Machines Like Us

Nine years ago, writer Hue Park was sitting in a Brooklyn café when Damon Albarn's song "Everyday Robots" came on. "We are everyday robots on our phones / In the process of getting home," Albarn sings. Park and his writing partner Will Aronson had been reflecting on alienation exacerbated by technology, specifically hikikomori, a form of extreme protracted social withdrawal first identified in Japan that leaves young people unable to leave their homes. They'd observed a similar affliction among their peers. "It was a trend among people our age of becoming more withdrawn and living only in your own space, where you can control everything and get what you want digitally," recalls Aronson, 43.
What if, the duo thought, you could make a musical about the phenomenon? Maybe Happy Ending-which first opened in Seoul in 2016 and has been charming New York audiences since November was the result: a show about solitary robots facing obsolescence that, paradoxically, has the most heart of anything on Broadway.

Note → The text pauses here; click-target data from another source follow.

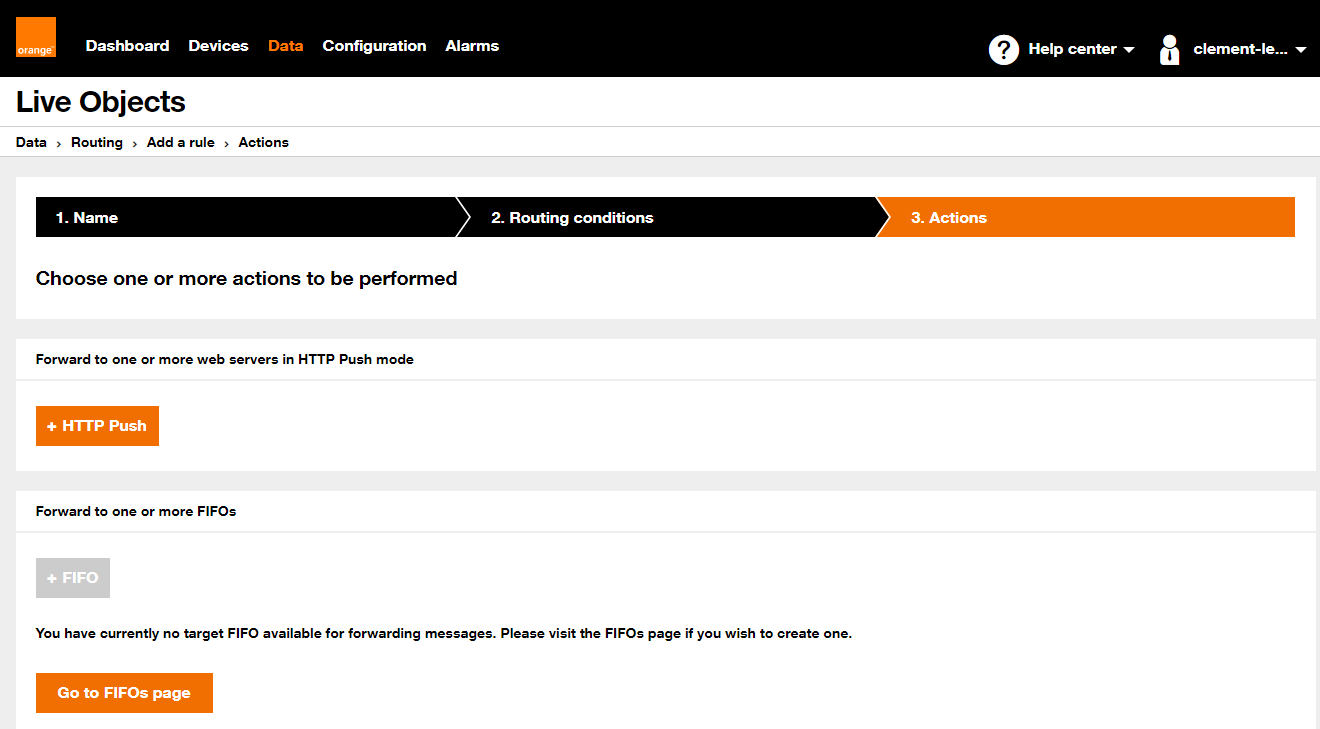Open the Routing breadcrumb link

[x=96, y=142]
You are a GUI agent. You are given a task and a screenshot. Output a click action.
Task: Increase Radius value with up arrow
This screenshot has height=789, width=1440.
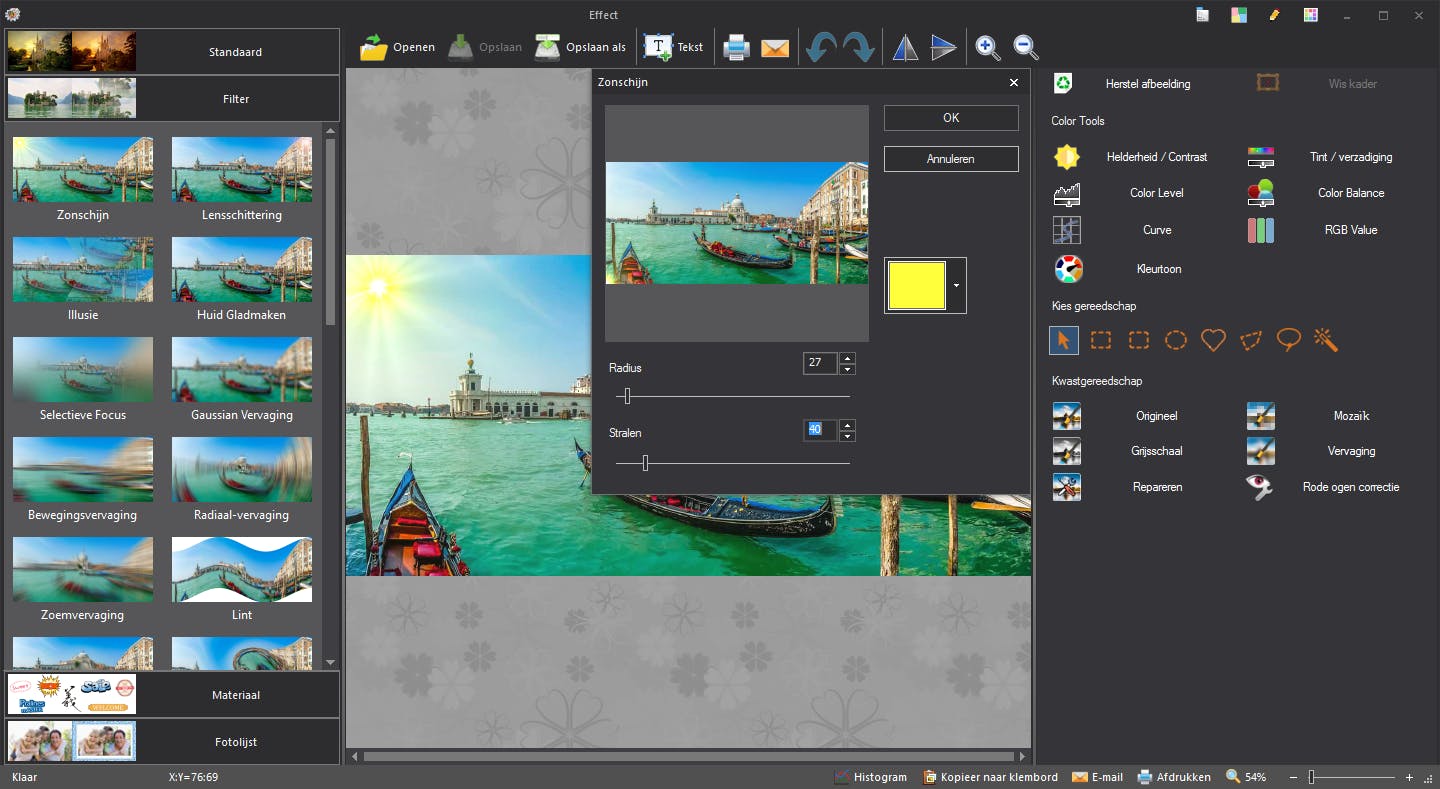(847, 358)
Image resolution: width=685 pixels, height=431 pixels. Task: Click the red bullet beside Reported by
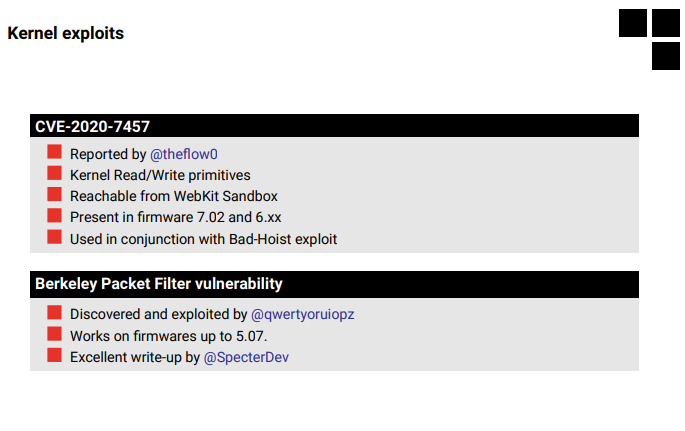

Set in near-future Seoul, it follows two discarded androids (dubbed Helperbots) on an odyssey across South Korea to track down one of their beloved owners. There are scenes of instant aversion that gradually becomes affection and screwball-comedy conversational sparring, but underneath it all are weightier themes: grief, loss, living and loving boldly in the face of our own finite shelf lives. "We wanted to write about being isolated but eventually taking the risk of leaving your little safe zone—and all the possible joys that come with that," Aronson says.